For him, the bigger question is whether humans get in the way.
AI will be very deflationary, for example, if we choose to let it happen, Khosla said. “Technology makes a set of things possible. Policy often allows it to happen or not happen."
Economywide deflation, or falling prices, typically reflects stalled or deeply depressed demand. Such deflation has been linked to upheavals including the Great Depression in the U.S. and the economic collapse of early 1930s Germany.
But AI in the coming years has the potential to spur not only deflation but abundance, according to Khosla, by simultaneously fueling the creation of many more goods and services.

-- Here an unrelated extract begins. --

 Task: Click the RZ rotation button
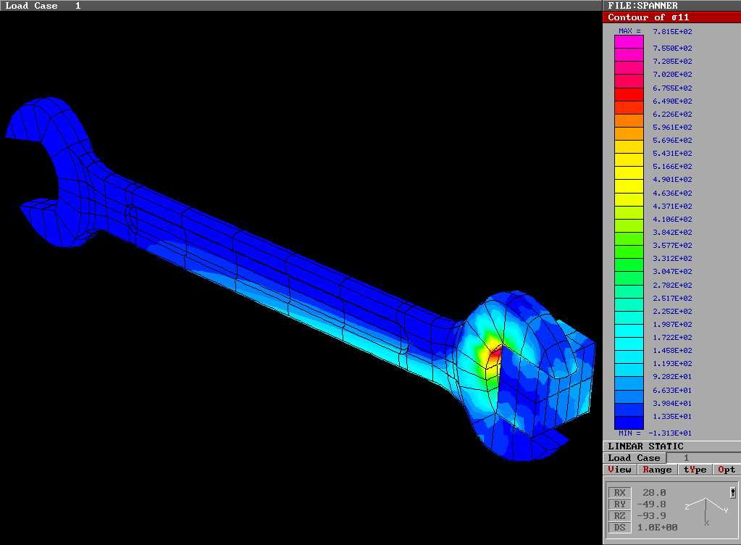pos(619,516)
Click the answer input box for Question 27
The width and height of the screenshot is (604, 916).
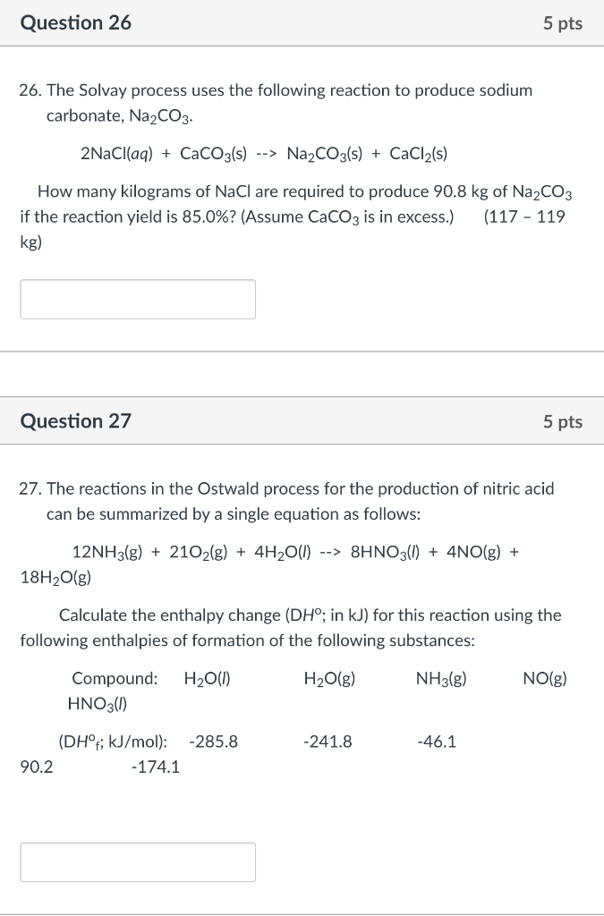tap(137, 861)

He views the next 10 years as a transition period in which the world’s political and social structures won’t seem all that different. AI will be seen as a boost for efficiency and productivity. After that, as the mid stages of AI-driven automation take a toll on more than 25% of today’s jobs, governments will need to provide much broader and deeper social services. But there will be enough economic abundance to support it.
Over a 25- or a 50-year period, GDP growth has the potential to climb to 5%. During the second quarter of this year, by comparison, the economy grew at an annualized rate of 2.8%. “We will have in that excess GDP growth lots of room to take care of the people who will be adversely affected economically," he said.

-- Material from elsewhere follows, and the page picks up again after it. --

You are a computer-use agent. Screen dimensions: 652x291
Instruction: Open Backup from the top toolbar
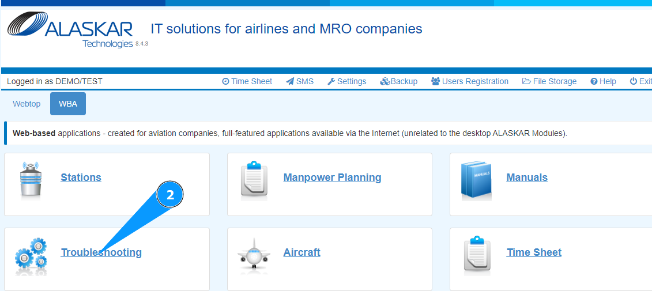coord(398,81)
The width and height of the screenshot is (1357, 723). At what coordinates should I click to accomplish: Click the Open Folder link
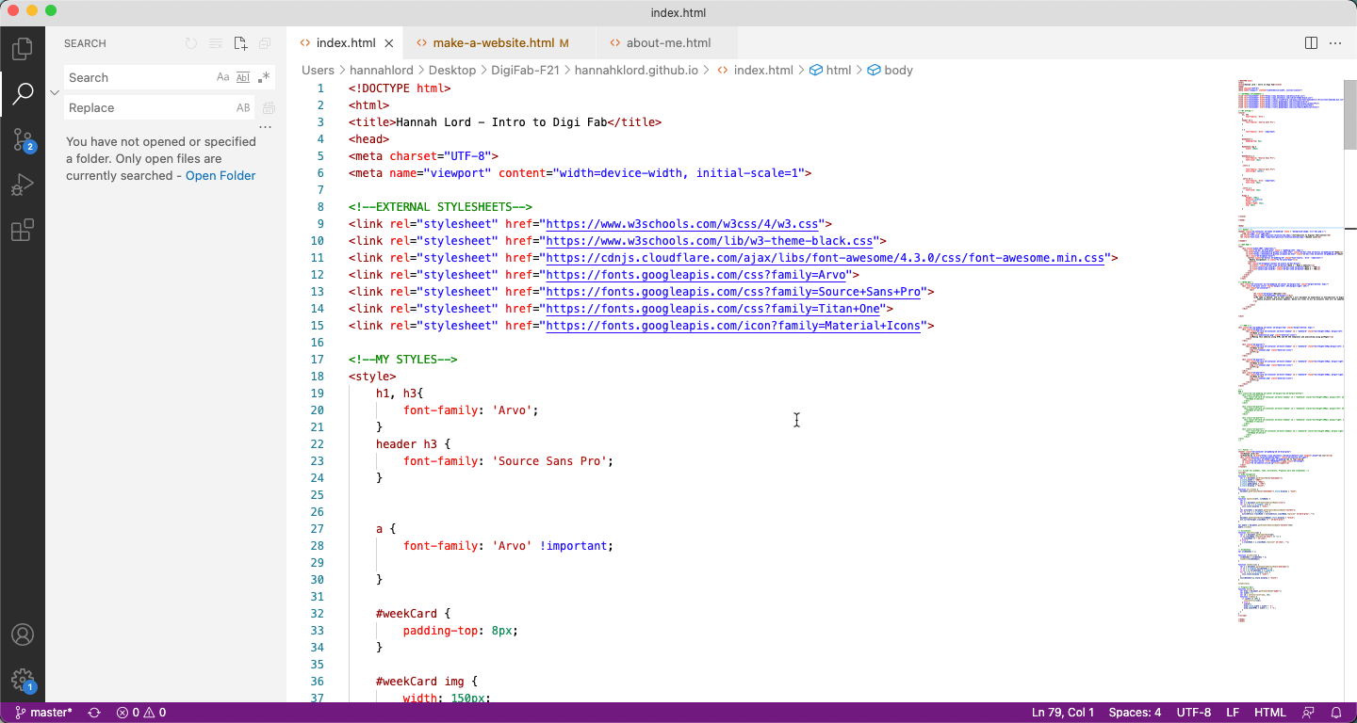pos(221,175)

“If medical services are a lot cheaper, if education services are near free, if eldercare becomes substantially cheaper—and today eldercare is a liability that’s looming for so many nations around the world at a level that people haven’t accounted for—the social safety net is much easier to construct," said Khosla, a Democratic donor.
In his view of the future, people’s main preoccupation may shift from earning a living to finding meaning. AI and robots would take on menial labor, leaving humans freer to explore with the support of a comprehensive social safety net.
Anticipating automation
Khosla isn’t alone in his outlook, of course—at least elements of it.

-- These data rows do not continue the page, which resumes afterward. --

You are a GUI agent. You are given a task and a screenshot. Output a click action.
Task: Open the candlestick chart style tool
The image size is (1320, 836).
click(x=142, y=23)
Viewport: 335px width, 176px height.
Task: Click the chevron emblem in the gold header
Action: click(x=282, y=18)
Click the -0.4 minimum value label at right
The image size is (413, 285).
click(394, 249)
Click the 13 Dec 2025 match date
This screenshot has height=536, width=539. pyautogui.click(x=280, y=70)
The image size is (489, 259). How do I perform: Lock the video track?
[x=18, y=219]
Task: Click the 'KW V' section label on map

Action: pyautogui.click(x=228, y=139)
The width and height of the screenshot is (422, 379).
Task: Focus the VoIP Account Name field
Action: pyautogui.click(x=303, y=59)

Existing generative AI and other technologies have the potential to automate work that absorbs 60% to 70% of employees’ time today, consulting giant McKinsey said in a June 2023 report, raising its estimate from roughly half of employees’ time in a pre-generative AI study.
That potential won’t necessarily be fully realized anytime soon, though, given the effort it takes to integrate new technology and the need for that work to make economic sense and pass regulatory scrutiny. Perhaps 30% of today’s work hours might be automated by 2030, according to McKinsey Global Institute Partner Michael Chui, an author of the report.
And that’s only one possible scenario, Chui said. There are historical examples of technological innovation driving the creation of new kinds of jobs and work alongside automation of existing occupations, but that outcome can’t be taken for granted. “It requires a lot of work and a lot of reskilling and upskilling and all kinds of labor mobility," he said.
Darker fears about AI also have some validity, Khosla allows.
Possible rogue AIs could cause harm, he said, but there will be other AIs to fight them if so. “We’ll have to manage the risks," he said.
Khosla has made a life out of incubating ideas that seem improbable, at least at first, from online grocery delivery and mobile payments to solid-state lithium batteries, 3-D-printed buildings, low-cost solar energy, liquid biopsies and nuclear fusion.
“I like to say most people invest to increase the probability of success, but at the cost of minor innovation and reducing the consequences of success. We don’t mind the 90% chance of a project failing if there’s a 10% chance of changing the world," said Khosla. “I don’t need to increase the probability of success if the consequences of success are really, really consequential and I have a lot of shots on goal."
AI will certainly meet the “consequential" test if he’s right.
“The only question is will we let it happen," Khosla said. “You know, maybe unions will come back and will slow it down. That’s entirely possible, but I don’t think so, because the benefits to be gained are very large."